第8話「転校生」

2016/08/30

僕が小学校5年生の時の春に、サトル君は転校してきた。
サトル君は、色白で目鼻立ちがはっきりした顔をしていて、たちまち女子生徒の注目を集めた。しかし、それがおもしろくない男子生徒からはたちまち目をつけられてしまった。人気者の男子生徒たちが毛嫌いするものだから、やがて女子生徒も同調するようになった。
教科書をゴミ箱に捨てられたり、体操着をハサミで切り裂かれたり、集団による陰湿なイジメが始まった。
サトル君は、いつも暗い顔をしていて、言い返したり抵抗したりすることがなかった。何もかも諦めているように見えた。

けど、1週間もしないうちに風向きは変わった。サトル君をイジめていた男子生徒たちが立て続けに不慮ふりょの事故に遭ったのだ。幸い命は助かったが骨を折ったり内臓を損傷したりして、1ヶ月以上の入院が必要な事故ばかりだった。
サトル君の復讐・・・。誰もがそう考えた。イジメていた連中は、サトル君の仕返しを恐れて、サトル君を避けるようになった。
事故に遭った男子生徒たちを可愛がっていた体育教師が、授業中にサトル君に露骨な嫌がらせをした日に階段から転落して頭蓋骨を骨折した事故が起きると、サトル君を怒らせたら仕返しをされるという噂が真実のように学校中に広まった。

クラスの誰もがサトル君を化け物扱いした。ただ一人、僕だけは、サトル君と仲良くしようとした。なぜなら、サトル君が転校してくる前、イジメのターゲットにされていたのは僕だったからだ。サトル君の近くにいれば、下手な手出しはされない。そんな計算があったのは否定できない。サトル君も僕という話し相手ができて嬉しそうだった。そして、サトル君は秘密を打ち明けるように教えてくれた。
前にいた学校でも、サトル君に悪いことをしてきた人たちが次々と不幸な目にあったのだという。両親は、サトル君が何かしているのではないかと疑い、問いただした。すると、今度はサトル君の両親まで交通事故にあった。サトル君を不気味に思った両親は祖父母のもとにサトル君を預けることにしたのだという。

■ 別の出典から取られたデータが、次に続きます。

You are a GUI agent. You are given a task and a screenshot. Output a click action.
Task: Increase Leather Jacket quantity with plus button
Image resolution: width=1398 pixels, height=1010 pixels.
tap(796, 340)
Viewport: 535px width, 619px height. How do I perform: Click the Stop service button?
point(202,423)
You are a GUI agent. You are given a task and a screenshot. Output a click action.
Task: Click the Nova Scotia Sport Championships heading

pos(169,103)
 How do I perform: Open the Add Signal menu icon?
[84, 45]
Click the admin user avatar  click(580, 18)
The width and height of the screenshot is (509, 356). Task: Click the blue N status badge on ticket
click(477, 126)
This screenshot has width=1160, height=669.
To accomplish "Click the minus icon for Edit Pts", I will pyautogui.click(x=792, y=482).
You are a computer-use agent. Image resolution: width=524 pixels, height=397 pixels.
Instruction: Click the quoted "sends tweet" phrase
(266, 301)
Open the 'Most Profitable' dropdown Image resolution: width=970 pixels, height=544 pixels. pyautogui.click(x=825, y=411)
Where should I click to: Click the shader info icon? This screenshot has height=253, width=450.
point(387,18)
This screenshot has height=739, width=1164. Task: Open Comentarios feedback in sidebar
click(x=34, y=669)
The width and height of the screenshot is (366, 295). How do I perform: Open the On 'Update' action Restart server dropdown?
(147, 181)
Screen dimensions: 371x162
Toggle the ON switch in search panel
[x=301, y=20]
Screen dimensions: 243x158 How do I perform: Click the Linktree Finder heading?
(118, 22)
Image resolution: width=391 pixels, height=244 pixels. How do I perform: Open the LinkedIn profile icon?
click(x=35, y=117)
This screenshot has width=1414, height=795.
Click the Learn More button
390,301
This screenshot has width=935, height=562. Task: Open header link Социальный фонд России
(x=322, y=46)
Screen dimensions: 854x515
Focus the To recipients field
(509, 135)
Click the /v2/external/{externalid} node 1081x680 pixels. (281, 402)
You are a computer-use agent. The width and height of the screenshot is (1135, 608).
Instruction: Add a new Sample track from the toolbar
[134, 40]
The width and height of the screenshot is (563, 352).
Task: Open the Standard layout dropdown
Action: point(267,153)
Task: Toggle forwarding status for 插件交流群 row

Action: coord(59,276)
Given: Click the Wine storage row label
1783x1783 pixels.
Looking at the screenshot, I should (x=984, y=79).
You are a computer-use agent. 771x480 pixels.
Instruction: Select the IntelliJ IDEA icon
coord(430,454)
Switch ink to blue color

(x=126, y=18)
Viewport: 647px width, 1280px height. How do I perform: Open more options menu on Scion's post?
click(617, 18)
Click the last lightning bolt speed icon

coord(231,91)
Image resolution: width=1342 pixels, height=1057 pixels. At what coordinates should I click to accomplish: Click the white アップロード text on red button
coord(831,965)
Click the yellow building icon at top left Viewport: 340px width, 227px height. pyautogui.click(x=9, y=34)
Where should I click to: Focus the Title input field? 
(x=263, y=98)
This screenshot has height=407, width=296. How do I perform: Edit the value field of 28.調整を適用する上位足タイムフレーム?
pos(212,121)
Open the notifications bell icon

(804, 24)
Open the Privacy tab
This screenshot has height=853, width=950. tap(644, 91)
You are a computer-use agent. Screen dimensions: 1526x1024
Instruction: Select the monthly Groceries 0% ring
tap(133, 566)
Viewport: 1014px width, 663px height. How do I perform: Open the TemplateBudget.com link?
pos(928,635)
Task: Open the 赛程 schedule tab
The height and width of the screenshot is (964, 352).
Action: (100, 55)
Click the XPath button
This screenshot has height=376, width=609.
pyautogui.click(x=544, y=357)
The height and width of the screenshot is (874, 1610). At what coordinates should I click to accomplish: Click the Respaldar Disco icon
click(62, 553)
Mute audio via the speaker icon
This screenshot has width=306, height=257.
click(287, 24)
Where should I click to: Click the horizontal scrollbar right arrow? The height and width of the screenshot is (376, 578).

僕は、サトル君が可哀想に思えた。誰からも怖がられて遠ざけられるなんてひどい話だ。別にサトル君が何かしたわけではないのに。僕だけは、ずっとサトル君と仲良くしようと心に決めた。なにより、サトル君は僕にとって強力な味方なのだから。だけど、いじめっ子の悪知恵はたいしたもので、サトル君がいない時を狙って、また、僕に何かしようと企んでいるのがわかった。だけど、今度は僕も負けてなかった。
「サトル君に言いつけるぞ」そう言うと、イジメっ子たちは蜘蛛の子を散らすように逃げていった。
そんなことがあってから、僕はどんどんサトル君の傍にべったりといるようになっていった。

そんなある日、サトル君から思わぬことを告げられた。
「また転校することになったよ。両親が引き取りに来るって」
サトル君の両親は考えを改めて、どこか遠くの街でサトル君とひっそりと暮らす道を選んだらしい。
嬉しそうなサトル君をよそ目に、僕は、自分のことで頭がいっぱいだった。内心、サトル君がいなくなったら僕はどうなってしまうのか、毎日毎日びくびくしていたのだ。僕はサトル君にその思いをぶつけてしまった。
「そんなの勝手だよ。君がいなくなったら、また、僕がいじめられるじゃないか」
すると、サトル君はみるみる悲しそうな顔になっていった。
「・・・だから、君は僕と仲良くしてくれていたんだね」
僕は、とんでもない過ちを犯してしまったことに気がついた。
「違うよ!そうじゃないんだ」
サトル君は、黙って踵を返すと去っていった。
しまった。サトル君を傷つけてしまった。
「やめて。僕に仕返しするのはやめて!」
僕の心はめちゃくちゃだった。本当は、サトル君に謝らなければいけないのはわかっているのに、僕の口から出てきたのはサトル君の気持ちをさらに傷つける言葉だけだった。
サトル君が転校すると、入れ違いに入院していたイジメっ子達が退院してきて、僕へのイジメは以前に増して、より過激でより陰湿になった。
それが、サトル君を傷つけた罰なのかはわからない。ただ、僕の心は、初めてできた友達を傷つけてしまった後悔でいっぱいだった。